The affected QuickFlex and QuickSite lead -- called a left ventricular, or LV, lead -- is used to stimulate the two sides of the heart to beat efficiently and in synchronization. Left-ventricular leads are meant to improve the efficiency of the heart, but are not responsible for delivering pacing or defibrillation. If the LV lead were to fail, the other leads attached to the device would continue to deliver life-saving therapy, St. Jude said. No patients have been harmed by the damaged leads, according to the Little Canada-based company.
St. Jude now manufacturers a new generation of leads with a special, coated insulation -- Optim -- designed to prevent the problem, the company said. There have been no reports of protruding conductors in the more than 65,000 Optim-insulated leads sold since 2008, St. Jude said.

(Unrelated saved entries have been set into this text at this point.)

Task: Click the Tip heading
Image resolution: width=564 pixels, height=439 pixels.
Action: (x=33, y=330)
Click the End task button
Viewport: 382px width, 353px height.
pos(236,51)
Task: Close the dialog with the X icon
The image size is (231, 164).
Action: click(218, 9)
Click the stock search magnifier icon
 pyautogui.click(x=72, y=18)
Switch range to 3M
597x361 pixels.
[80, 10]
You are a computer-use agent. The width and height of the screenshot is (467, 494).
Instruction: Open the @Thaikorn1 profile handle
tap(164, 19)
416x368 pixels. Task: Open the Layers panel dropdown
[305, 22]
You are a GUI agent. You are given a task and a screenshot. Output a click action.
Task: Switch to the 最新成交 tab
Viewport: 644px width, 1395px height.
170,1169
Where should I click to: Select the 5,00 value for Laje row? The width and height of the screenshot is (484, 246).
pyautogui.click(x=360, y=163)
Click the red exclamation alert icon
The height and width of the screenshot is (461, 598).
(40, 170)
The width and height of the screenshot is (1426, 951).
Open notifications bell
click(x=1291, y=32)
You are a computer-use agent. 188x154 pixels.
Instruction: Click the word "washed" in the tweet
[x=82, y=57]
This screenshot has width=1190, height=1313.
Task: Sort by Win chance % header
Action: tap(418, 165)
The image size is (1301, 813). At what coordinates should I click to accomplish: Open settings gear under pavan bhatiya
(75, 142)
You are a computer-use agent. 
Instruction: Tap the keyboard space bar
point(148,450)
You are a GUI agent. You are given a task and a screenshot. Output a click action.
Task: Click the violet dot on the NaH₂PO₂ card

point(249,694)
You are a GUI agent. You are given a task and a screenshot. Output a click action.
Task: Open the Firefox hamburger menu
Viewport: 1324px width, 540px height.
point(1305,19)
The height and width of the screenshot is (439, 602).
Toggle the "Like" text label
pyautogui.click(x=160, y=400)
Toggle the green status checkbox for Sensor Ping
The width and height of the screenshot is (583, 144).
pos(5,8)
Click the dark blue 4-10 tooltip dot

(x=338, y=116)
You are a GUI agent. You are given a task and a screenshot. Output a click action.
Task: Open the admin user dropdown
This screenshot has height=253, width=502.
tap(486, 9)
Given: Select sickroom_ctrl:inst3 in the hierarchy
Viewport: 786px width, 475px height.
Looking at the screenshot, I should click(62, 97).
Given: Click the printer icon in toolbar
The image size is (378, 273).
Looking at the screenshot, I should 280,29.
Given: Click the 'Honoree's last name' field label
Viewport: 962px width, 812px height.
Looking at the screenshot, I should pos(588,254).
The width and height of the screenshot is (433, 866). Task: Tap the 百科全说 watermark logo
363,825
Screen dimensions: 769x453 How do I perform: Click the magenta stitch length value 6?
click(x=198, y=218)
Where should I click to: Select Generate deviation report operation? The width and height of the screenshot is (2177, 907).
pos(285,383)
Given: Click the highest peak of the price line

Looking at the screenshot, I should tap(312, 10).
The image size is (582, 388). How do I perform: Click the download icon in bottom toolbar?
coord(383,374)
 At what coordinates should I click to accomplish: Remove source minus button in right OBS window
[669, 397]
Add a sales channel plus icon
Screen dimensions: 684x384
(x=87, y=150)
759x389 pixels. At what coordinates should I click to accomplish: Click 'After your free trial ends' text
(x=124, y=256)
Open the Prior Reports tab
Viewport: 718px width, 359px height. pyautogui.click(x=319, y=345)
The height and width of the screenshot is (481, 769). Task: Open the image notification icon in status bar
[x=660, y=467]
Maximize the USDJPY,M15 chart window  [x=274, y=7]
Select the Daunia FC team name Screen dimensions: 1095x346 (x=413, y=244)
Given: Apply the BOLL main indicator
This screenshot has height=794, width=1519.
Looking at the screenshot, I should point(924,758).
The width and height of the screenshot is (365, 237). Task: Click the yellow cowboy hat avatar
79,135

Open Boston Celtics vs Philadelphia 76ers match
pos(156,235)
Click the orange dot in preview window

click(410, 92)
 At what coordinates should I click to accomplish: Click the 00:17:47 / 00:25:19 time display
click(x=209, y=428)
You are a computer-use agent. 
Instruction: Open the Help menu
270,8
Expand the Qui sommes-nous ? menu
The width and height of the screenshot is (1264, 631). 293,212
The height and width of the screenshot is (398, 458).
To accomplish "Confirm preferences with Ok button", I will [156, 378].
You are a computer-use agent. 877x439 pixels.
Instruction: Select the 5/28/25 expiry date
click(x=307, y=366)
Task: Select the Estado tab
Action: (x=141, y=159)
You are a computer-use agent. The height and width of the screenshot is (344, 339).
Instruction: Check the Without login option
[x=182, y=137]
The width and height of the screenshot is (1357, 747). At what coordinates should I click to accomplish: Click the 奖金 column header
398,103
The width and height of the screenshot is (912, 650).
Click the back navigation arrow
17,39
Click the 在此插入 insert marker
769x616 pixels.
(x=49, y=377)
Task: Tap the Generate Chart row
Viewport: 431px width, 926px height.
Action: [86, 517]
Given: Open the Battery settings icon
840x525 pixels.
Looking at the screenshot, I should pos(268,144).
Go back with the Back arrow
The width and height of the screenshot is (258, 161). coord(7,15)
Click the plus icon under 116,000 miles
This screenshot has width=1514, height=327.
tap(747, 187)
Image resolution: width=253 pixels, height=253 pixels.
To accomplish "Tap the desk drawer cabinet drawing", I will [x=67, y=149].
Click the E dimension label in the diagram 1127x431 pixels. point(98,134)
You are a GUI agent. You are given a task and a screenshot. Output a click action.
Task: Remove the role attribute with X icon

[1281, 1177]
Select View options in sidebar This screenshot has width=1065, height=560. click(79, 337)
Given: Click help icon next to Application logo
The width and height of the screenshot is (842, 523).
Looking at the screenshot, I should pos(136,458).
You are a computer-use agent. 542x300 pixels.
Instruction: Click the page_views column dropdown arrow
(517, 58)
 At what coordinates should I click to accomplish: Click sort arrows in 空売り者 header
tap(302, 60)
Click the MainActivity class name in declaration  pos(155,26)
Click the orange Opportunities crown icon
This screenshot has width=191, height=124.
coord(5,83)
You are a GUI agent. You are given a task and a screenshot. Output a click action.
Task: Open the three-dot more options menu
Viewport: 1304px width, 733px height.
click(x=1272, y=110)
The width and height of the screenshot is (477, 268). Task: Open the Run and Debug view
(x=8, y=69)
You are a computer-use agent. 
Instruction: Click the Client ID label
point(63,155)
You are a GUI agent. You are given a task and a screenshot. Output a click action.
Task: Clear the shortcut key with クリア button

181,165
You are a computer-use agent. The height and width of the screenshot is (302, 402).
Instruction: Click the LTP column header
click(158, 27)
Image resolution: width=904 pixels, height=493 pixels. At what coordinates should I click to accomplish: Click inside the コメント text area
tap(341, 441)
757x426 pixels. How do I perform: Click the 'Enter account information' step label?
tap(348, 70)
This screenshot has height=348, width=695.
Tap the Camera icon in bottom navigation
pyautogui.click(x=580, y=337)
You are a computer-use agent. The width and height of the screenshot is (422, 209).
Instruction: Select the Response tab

Recommendations to doctors
For patients with the older leads, St. Jude's medical advisory board recommended that physicians continue to monitor the implant. The board said X-ray or fluoroscopic imaging is not recommended for leads with normal electrical function and that "only leads that exhibit electrical anomalies and cannot be reprogrammed to deliver effective CRT pacing should be considered for replacement."
St. Jude has confirmed there were 39 reported cases of protruding wires out of the 171,000 QuickSite and QuickFlex leads sold worldwide, or about two one-hundredths of a percent. About 59,000 were sold in the United States.
The company estimates that 3 to 4 percent of the leads sold may have the flaw. It said the problem often goes unnoticed by patients and doctors because there are no outward signs the leads have been damaged.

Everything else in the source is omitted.